Adaptability Is Critical: Trip Report

Every day I checked the weather, usually more than once, and every day, it changed — sometimes it changed multiple times per day!  It was still three days until my trip would start and I couldn’t keep up with the changing forecasts.

Two weeks ago, my husband, dog and I backpacked in the Stanislaus National Forest.  It was warm and gorgeous.  But now, the weather was calling for cold temps and potentially rain and/or snow.

This was problematic in that I was taking a group of women from my Meetup.com group backpacking for two days and one night and it had been planned for weeks now.  I had seven other women coming with me – the trip had to happen!

I emailed the women and let them know what the weather conditions would be like.  I asked them to be sure their sleeping bag and pad were rated to handle freezing or near-freezing temperatures, and to remind them to bring rain gear.   Almost immediately, one woman changed their RSVP to “no”.  Perfect.  I don’t want people coming who don’t have the proper equipment or who wouldn’t be comfortable.  That would be bad for everyone.

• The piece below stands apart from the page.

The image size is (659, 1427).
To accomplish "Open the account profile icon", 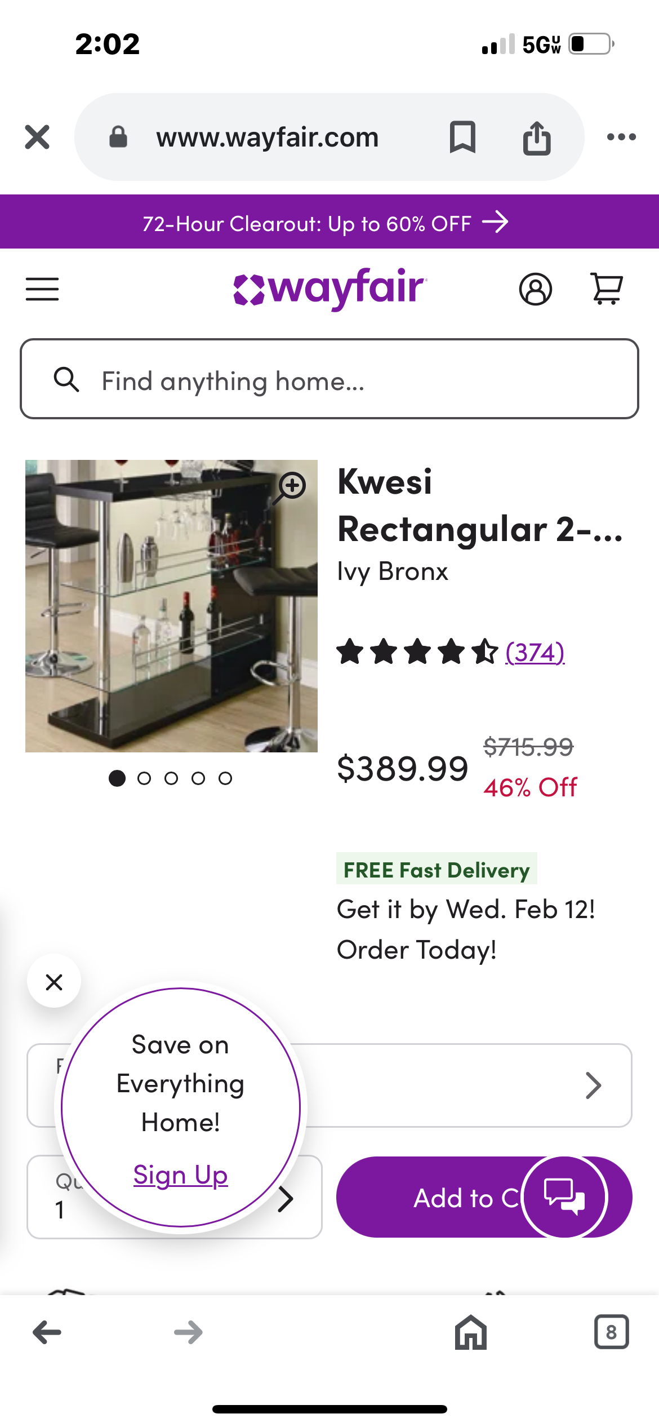I will pyautogui.click(x=535, y=289).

The next day, another woman dropped out.  She had called the ranger station and was told the route I had planned was impossible due to massive amounts of snow, frozen lakes and blocked roads.

I knew this was a bunch of B.S. given that we had heard the same misinformation from rangers two weeks earlier and had actually come across almost no snow below 8,000 ft. and no frozen lakes anywhere.

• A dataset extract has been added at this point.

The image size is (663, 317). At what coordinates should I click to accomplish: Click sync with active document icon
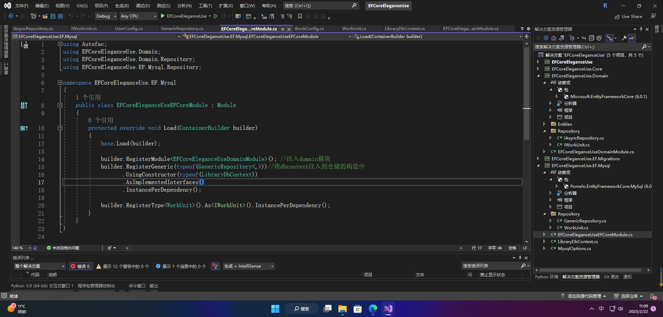(x=583, y=38)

Besides, I always have a Plan B for situations like this: hike in a different area! Specifically, if we really couldn’t go the route I wanted to go, we would just switch over to the same route I took two weeks ago.

My husband and dog on our Memorial Day trip to the same general area.
My husband and dog on our Memorial Day trip to the same general area.

I sent another email out to the women letting them know rangers frequently had outdated or erroneous information and, surprisingly, could not always be trusted to have the latest info.  I let them know I had a Plan B (and C and D) in any case, and asked them to simply be flexible and adaptable.  Adaptability is pretty much a requirement for backpacking.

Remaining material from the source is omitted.